The device functions are typically unrolled loops that work on different subsets of the larger structure.

The register footprint of each device function should be able to fit in the remaining free registers as determined by launch bound constraints and minus the large in-register structure.

What’s interesting is that you would think the register footprint of the switch statement would be determined by the device function with the largest register footprint.

Unfortunately, that doesn’t seem to be the case.

Adding a simple and minimal footprint device function to the switch statement impacts the entire kernel in both register usage and performance.

I’m not surprised that some of this is happening but am wondering if there are any strategies for mitigating whole program optimization.

I don’t want to fight PTXAS for something so simple.

I’d still like the individual device functions to be optimized since experimentation shows that -O1 does drop register usage but with an appreciable drop in performance. The “-no-bb-merge” option wasn’t very helpful either.

If you have any ideas I’ll try them out but otherwise I think I’ll wind up having to reduce overall register pressure by enough that there is plenty for PTXAS to use.

Did noinline help?
How about calling through function pointers?

Thanks, Tera.

I will try noinline!

Calling through function pointers was disastrous because the function args were being copied instead of left in place.

Performant function pointers would’ve been my preference though.

Did you pass the args by reference?

  1. wait for cuda8 or ask nvidia guys to test it for you. may be nvidia still have early access program?
  2. try ‘if’ instead of switch
  3. use union to force register reuse:
void f (struct_with_f_locals &l);
void g (struct_with_g_locals &l);

union {struct_with_f_locals a; struct_with_g_locals b} x;
f(x.a);
g(x.b);

@tera: noinline appears to be tickling a compiler bug. The kernel drops to only using 127 registers and spills the rest.

@txbob: Yes, all args are passed by reference and were also passed as const correct pointers in an earlier version with identical results.

@BZ: I’m using CUDA 8.0 EA and make use of unions. I’ve tried pure switch vs. if/elseif as well.

Thanks for all your suggestions – keep 'em coming if you have more!

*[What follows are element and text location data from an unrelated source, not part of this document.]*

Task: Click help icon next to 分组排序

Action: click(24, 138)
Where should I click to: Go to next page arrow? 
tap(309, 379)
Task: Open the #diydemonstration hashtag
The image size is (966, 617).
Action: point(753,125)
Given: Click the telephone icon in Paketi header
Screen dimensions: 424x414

It’s just confounding that adding one small footprint function to the switch/if/elseif can impact both performance and register allocation.

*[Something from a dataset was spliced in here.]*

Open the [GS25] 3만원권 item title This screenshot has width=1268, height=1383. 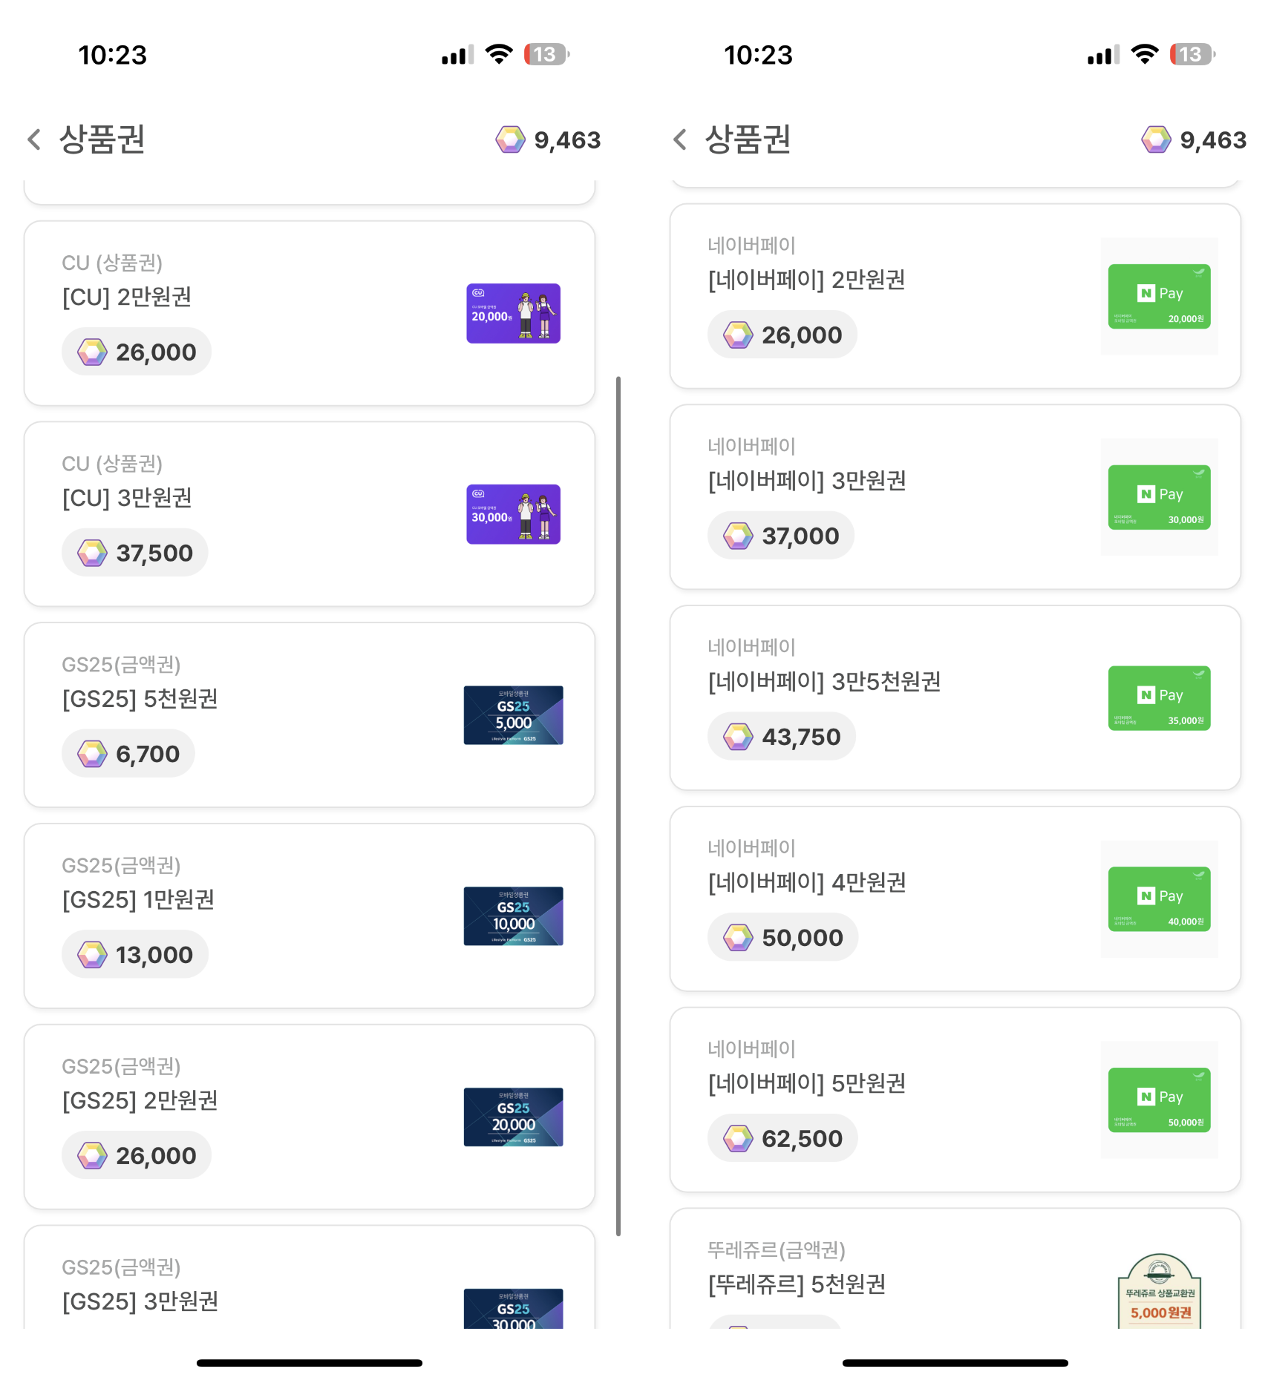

I suspect there is little I can do about this other than reduce overall register pressure.

you can fill a bug report. for me it seems serious compiler drawback

about unions - i mean that you should union local variables of both functions. this way, they cannot be allocated in different registers. i modified my example above to emphasize the idea

@BZ, got it – that’s an interesting idea. I will try it tomorrow morning.